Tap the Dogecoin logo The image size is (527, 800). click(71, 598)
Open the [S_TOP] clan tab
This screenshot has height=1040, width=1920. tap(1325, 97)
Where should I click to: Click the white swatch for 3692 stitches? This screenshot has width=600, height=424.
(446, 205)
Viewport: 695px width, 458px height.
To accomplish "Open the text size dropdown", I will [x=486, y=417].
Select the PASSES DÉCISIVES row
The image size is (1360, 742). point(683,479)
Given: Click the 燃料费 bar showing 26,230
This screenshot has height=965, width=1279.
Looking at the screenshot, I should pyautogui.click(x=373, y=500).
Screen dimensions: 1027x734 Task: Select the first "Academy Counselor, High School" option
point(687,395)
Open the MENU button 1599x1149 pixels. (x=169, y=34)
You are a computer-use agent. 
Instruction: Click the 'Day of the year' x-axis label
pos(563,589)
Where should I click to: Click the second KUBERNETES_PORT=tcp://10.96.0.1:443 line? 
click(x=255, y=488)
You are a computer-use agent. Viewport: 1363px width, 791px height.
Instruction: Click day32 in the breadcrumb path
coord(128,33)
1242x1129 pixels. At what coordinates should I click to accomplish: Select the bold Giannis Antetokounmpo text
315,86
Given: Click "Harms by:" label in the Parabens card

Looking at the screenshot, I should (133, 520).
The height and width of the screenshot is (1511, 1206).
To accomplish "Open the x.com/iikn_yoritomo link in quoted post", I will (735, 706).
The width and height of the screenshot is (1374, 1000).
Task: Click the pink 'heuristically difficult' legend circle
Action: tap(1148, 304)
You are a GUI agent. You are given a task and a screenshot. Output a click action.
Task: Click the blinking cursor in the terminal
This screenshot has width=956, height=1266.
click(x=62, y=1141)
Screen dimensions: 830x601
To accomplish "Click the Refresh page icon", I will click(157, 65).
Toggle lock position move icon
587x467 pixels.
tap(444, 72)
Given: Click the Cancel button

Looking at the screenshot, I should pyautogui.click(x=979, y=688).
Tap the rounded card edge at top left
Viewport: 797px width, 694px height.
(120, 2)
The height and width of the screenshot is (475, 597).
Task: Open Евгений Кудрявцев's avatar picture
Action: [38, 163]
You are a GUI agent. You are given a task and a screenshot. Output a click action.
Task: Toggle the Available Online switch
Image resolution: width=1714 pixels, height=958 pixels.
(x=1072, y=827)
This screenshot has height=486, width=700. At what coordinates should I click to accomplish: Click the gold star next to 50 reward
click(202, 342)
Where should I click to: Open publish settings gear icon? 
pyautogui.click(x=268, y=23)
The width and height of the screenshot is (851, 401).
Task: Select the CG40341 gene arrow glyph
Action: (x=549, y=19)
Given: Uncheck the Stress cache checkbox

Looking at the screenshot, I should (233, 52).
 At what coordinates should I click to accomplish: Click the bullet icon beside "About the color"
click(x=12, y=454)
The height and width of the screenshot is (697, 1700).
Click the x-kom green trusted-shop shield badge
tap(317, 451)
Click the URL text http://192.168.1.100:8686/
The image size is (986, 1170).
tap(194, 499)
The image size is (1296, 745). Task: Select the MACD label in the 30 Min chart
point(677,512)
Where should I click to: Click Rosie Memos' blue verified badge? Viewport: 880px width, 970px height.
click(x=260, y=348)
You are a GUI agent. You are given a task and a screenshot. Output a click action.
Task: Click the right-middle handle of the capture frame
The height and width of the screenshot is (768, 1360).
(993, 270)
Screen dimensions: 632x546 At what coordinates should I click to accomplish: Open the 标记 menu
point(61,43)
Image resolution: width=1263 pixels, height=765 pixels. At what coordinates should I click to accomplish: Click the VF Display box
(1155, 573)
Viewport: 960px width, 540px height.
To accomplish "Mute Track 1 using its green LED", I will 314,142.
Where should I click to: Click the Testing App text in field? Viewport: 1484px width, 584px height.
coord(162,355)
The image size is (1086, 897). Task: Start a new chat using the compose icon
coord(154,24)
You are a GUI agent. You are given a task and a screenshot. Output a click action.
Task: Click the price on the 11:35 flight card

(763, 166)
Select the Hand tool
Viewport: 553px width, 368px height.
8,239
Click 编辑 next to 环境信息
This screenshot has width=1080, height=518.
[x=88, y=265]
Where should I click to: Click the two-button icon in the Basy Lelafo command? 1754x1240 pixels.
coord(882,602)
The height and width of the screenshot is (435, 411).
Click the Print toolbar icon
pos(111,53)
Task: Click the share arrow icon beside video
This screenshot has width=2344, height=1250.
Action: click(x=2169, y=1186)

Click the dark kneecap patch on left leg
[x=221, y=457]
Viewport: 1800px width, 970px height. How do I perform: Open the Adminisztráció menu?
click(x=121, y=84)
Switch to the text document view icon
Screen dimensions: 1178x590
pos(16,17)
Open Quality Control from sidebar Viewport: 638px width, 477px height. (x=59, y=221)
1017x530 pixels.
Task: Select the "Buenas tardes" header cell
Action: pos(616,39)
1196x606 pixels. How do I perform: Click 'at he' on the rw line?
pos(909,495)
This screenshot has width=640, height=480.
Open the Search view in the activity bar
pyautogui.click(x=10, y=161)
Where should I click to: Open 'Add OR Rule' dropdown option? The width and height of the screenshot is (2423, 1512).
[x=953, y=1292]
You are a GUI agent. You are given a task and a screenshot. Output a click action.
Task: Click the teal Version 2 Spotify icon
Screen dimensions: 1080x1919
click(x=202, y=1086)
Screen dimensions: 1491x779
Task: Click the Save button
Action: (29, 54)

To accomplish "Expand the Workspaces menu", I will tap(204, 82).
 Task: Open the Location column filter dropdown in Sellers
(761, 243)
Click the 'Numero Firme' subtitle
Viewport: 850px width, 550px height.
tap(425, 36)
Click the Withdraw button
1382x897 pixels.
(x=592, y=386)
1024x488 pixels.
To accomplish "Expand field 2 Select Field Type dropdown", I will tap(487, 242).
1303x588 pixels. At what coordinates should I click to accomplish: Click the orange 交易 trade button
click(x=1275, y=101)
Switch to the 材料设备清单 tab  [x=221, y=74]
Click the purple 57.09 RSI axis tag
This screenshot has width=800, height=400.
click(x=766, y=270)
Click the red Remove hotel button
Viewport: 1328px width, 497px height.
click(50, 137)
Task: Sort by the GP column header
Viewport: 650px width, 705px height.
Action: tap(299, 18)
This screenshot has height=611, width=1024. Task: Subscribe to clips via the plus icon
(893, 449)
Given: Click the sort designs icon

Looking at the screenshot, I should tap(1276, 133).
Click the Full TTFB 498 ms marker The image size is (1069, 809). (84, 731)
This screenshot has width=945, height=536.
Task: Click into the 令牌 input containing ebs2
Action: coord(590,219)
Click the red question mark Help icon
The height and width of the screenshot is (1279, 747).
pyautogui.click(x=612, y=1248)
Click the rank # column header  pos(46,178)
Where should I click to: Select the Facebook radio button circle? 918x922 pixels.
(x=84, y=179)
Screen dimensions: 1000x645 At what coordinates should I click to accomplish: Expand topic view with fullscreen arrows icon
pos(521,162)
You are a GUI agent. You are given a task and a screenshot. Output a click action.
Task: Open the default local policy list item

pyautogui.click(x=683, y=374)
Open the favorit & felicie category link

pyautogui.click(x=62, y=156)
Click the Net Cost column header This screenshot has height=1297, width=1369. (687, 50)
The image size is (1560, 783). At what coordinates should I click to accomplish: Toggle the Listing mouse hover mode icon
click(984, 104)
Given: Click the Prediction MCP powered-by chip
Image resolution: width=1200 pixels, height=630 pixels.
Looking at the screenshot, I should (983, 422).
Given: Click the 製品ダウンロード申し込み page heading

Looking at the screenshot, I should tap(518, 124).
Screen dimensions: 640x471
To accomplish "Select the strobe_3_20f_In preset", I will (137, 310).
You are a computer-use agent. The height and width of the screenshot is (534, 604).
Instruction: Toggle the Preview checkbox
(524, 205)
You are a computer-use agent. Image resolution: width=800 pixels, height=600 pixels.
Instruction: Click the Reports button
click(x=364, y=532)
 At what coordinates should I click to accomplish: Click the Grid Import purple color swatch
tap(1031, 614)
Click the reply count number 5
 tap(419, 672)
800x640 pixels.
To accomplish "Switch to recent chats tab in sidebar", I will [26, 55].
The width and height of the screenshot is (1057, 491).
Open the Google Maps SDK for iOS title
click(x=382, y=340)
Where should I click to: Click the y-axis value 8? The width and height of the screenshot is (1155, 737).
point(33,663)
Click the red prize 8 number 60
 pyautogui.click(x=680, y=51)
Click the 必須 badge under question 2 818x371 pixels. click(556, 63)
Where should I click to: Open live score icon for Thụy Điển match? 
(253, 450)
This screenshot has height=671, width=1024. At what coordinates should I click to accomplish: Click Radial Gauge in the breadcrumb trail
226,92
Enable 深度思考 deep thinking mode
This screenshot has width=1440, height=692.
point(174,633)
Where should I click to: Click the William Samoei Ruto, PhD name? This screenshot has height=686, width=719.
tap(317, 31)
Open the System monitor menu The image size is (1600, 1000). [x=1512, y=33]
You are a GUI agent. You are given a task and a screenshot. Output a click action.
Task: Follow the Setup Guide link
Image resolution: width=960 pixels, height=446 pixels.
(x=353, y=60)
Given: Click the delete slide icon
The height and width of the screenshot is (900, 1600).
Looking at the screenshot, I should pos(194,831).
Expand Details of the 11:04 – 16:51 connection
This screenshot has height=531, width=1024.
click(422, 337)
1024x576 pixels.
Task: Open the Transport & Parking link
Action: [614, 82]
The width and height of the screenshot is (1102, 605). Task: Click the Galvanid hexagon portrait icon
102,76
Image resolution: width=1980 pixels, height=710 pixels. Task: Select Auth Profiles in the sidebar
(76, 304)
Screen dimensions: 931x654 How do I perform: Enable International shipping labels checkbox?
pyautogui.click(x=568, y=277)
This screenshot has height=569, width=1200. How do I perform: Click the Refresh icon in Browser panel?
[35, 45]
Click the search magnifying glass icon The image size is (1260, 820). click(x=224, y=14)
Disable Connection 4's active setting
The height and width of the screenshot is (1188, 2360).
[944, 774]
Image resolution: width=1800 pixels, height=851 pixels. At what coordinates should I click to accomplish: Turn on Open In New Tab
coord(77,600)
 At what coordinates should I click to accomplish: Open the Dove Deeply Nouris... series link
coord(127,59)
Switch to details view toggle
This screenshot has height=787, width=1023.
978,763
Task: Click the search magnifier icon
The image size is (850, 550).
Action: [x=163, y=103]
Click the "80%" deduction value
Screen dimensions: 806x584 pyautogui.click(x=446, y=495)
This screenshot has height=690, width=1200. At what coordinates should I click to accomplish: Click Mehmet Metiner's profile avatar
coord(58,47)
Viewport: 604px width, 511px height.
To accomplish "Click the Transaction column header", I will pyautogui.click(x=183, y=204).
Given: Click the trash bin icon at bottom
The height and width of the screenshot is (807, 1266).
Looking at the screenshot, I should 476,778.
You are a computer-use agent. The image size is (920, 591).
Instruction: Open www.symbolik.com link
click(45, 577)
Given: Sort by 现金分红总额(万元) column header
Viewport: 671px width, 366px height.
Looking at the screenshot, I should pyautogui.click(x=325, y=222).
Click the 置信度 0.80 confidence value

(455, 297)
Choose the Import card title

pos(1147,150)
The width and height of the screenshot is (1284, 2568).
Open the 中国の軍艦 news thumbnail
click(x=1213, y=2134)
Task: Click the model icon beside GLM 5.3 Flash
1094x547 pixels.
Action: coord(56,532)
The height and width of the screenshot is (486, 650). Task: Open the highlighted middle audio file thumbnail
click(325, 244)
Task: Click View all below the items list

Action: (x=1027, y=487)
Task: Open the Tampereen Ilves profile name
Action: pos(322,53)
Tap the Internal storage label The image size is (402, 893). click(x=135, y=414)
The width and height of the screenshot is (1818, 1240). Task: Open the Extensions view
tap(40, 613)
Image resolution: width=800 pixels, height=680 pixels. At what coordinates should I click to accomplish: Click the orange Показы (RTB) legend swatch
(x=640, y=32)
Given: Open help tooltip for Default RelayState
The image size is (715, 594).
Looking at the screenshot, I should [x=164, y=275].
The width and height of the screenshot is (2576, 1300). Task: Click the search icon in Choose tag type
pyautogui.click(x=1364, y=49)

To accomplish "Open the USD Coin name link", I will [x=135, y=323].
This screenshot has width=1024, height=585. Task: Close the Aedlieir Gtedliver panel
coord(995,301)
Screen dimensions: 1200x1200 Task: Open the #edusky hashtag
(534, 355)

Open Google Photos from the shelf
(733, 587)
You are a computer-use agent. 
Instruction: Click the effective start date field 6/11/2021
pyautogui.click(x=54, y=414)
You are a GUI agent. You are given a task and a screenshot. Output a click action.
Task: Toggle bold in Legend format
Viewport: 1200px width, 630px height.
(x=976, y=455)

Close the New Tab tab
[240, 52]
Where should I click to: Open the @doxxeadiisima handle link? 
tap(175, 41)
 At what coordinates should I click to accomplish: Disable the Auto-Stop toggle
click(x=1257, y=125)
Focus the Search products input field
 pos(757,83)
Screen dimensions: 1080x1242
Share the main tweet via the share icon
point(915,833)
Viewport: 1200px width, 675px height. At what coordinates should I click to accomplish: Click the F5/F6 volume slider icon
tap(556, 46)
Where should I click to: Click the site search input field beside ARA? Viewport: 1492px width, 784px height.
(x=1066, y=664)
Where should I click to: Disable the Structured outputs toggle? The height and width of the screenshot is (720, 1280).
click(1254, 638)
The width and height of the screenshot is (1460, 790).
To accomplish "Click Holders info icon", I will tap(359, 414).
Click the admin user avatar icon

# # #

Assignment ▸
Copy out, from the material above, each line where the word "computer" is present.

The answer ▸
You are a computer-use agent. 
You are a computer-use agent. Viewport: 1363px width, 791px height.
You are a computer-use agent. The height and width of the screenshot is (534, 604).
You are a computer-use agent. Image resolution: width=800 pixels, height=600 pixels.
You are a computer-use agent. The image size is (920, 591).
You are a computer-use agent. 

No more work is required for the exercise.